REQUIREMENT => The forum thread below is followed by lines. List every user name that appears in the thread.

STUDY TEXT =>
* * * *
2greys profile image
2greys in reply to

Once mankind has got through this, the world is going to have to be a very different place. International travel will have to be curtailed, maybe as a financial result even, as airlines themselves will be going to the wall.

The aircraft lying idle so long will all have to be serviced at great expense before they can fly again, if ever, as engine components will corrode and need replacing. The stress on the wings from resting so long on their undercarriages etc. Many aircraft will be going to their graveyards.

That is just one result of this pandemic.

in reply to 2greys

I’m hoping the G7 leaders will have a rethink & decide to address climate change properly. If only China would come on board that’d be a result

Maverick2 profile image
Maverick2

Scientists rather than trying to understand, they resorted to easier way by blaming humanity. In the end, they cleverly shifted blame from their incapability to do good science to the fragility of the human race. the truth is science is not there. why 95% of patient survived while 5 percent died.

If the past is any indicator, the lung disease vaccine-like BCG and FLU vaccine failed, so will be the covid-19. the need of the hour is good science, not empty rhetoric.

Badbessie profile image
Badbessie

Many years ago I attended an infection control course. I am having to take my socks off to count the number of years but it was over 30 years ago. One lecture was about the 1918 flu. The lecturer stated that this will happen again. It is not a case of if but when. He said it may not be a virus it could be bacterial but it will happen. Given the right mutation along with the right vectors. it is a certainty and given the social density it will not with a speed never seen before.
* * * *
EXTRACTED INFORMATION =>
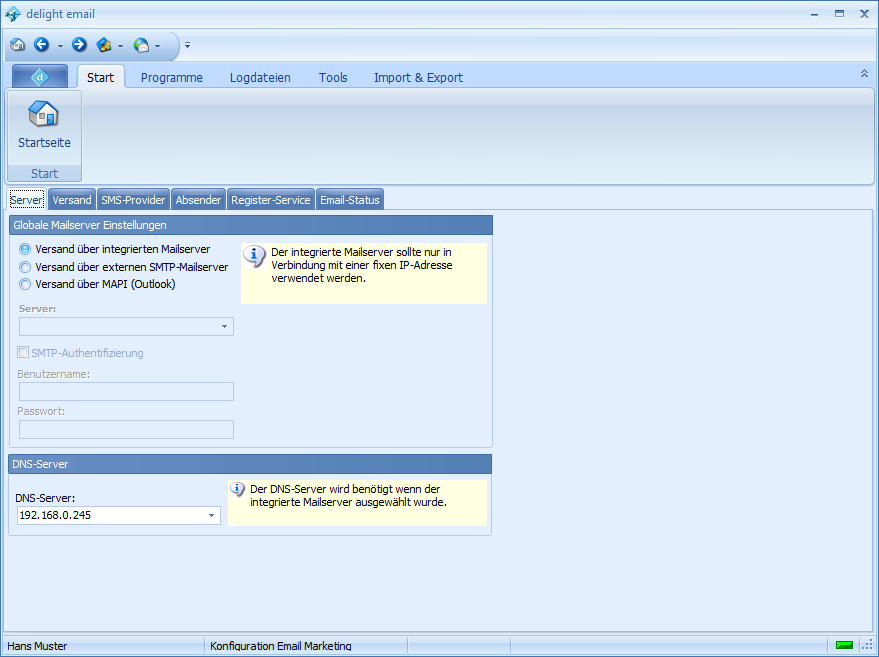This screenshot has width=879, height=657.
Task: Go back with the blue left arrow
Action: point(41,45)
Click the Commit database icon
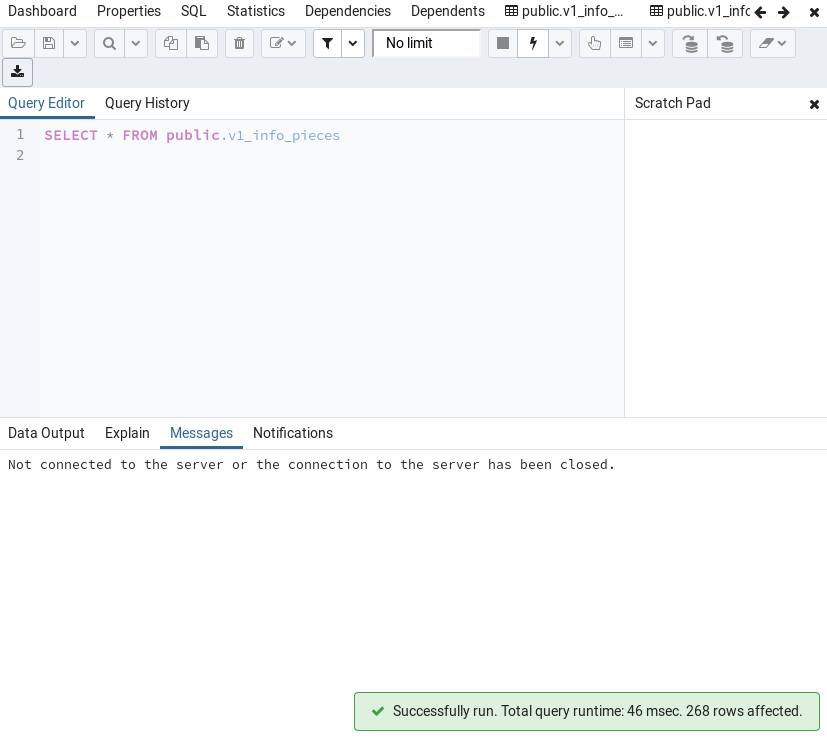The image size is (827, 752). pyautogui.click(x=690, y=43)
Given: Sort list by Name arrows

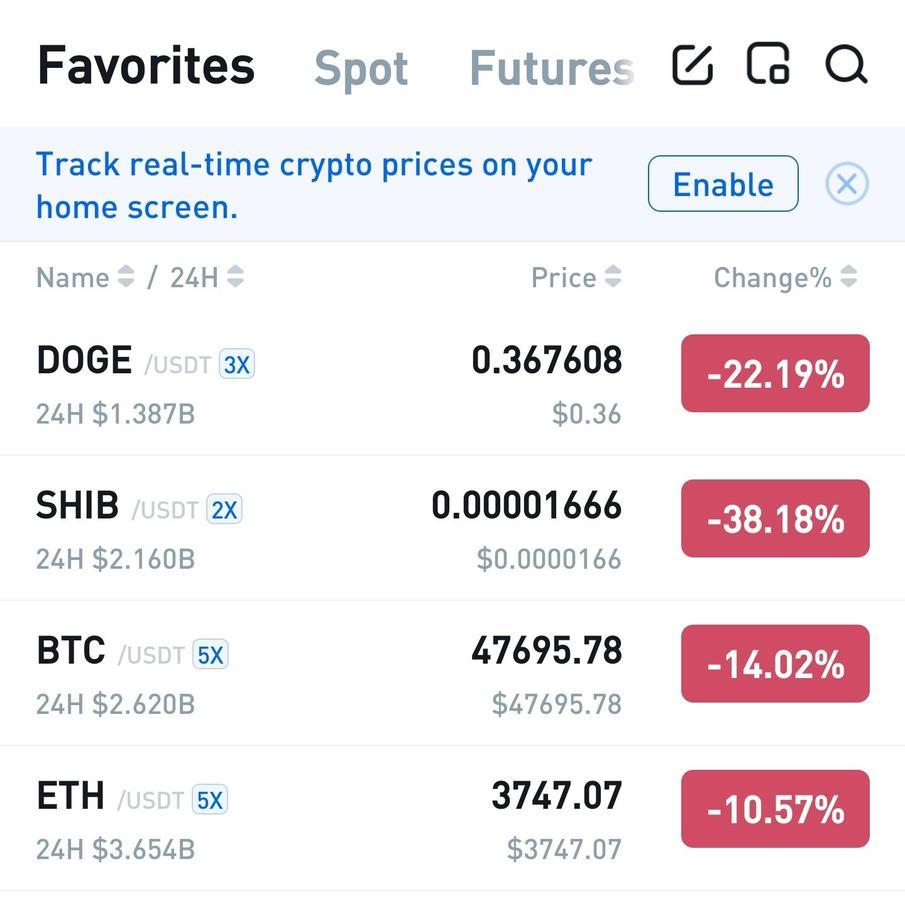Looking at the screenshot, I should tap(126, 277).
* * * *
YOUR RESPONSE => 2greys, Maverick2, Badbessie